Segment Open
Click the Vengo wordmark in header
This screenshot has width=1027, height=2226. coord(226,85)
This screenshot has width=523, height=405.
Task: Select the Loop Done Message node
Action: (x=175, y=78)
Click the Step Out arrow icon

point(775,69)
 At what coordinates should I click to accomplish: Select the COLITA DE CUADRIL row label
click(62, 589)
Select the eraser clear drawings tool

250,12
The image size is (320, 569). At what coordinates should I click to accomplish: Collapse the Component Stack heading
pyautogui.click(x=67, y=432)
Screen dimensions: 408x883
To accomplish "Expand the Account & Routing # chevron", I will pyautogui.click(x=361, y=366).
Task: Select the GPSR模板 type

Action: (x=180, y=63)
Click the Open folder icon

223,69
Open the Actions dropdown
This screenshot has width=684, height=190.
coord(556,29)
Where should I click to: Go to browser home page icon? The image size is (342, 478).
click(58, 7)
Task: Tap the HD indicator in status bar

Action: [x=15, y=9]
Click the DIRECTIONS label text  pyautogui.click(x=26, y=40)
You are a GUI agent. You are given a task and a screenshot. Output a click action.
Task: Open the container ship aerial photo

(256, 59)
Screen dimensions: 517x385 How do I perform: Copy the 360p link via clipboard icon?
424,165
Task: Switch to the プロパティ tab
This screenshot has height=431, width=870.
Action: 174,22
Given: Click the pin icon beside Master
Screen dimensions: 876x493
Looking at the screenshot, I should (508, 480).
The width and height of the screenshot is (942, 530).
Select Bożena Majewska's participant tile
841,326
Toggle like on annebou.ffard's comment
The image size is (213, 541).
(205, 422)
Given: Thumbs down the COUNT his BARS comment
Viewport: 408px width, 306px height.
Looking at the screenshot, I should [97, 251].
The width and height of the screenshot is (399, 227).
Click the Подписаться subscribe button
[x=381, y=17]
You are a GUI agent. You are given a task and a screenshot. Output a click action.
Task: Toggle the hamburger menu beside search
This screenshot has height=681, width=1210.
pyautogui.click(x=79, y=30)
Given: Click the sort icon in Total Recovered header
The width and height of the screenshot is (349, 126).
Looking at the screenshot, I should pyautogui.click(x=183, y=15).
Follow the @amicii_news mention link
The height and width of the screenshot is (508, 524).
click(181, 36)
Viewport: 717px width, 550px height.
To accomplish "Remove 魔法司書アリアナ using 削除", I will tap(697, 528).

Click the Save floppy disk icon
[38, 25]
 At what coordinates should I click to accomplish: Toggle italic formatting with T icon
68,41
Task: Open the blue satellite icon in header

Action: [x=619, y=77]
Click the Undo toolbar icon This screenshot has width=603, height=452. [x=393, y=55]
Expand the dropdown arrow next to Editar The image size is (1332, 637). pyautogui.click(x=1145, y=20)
Segment Closed
Your output should start at the line containing "The width and height of the screenshot is (942, 530)." and stop at the last line of the material, copied exactly, with nothing else.

The width and height of the screenshot is (942, 530).
Select Bożena Majewska's participant tile
841,326
Toggle like on annebou.ffard's comment
The image size is (213, 541).
(205, 422)
Given: Thumbs down the COUNT his BARS comment
Viewport: 408px width, 306px height.
Looking at the screenshot, I should [97, 251].
The width and height of the screenshot is (399, 227).
Click the Подписаться subscribe button
[x=381, y=17]
You are a GUI agent. You are given a task and a screenshot. Output a click action.
Task: Toggle the hamburger menu beside search
This screenshot has height=681, width=1210.
pyautogui.click(x=79, y=30)
Given: Click the sort icon in Total Recovered header
The width and height of the screenshot is (349, 126).
Looking at the screenshot, I should pyautogui.click(x=183, y=15).
Follow the @amicii_news mention link
The height and width of the screenshot is (508, 524).
click(181, 36)
Viewport: 717px width, 550px height.
To accomplish "Remove 魔法司書アリアナ using 削除", I will tap(697, 528).

Click the Save floppy disk icon
[38, 25]
 At what coordinates should I click to accomplish: Toggle italic formatting with T icon
68,41
Task: Open the blue satellite icon in header

Action: [x=619, y=77]
Click the Undo toolbar icon This screenshot has width=603, height=452. [x=393, y=55]
Expand the dropdown arrow next to Editar The image size is (1332, 637). pyautogui.click(x=1145, y=20)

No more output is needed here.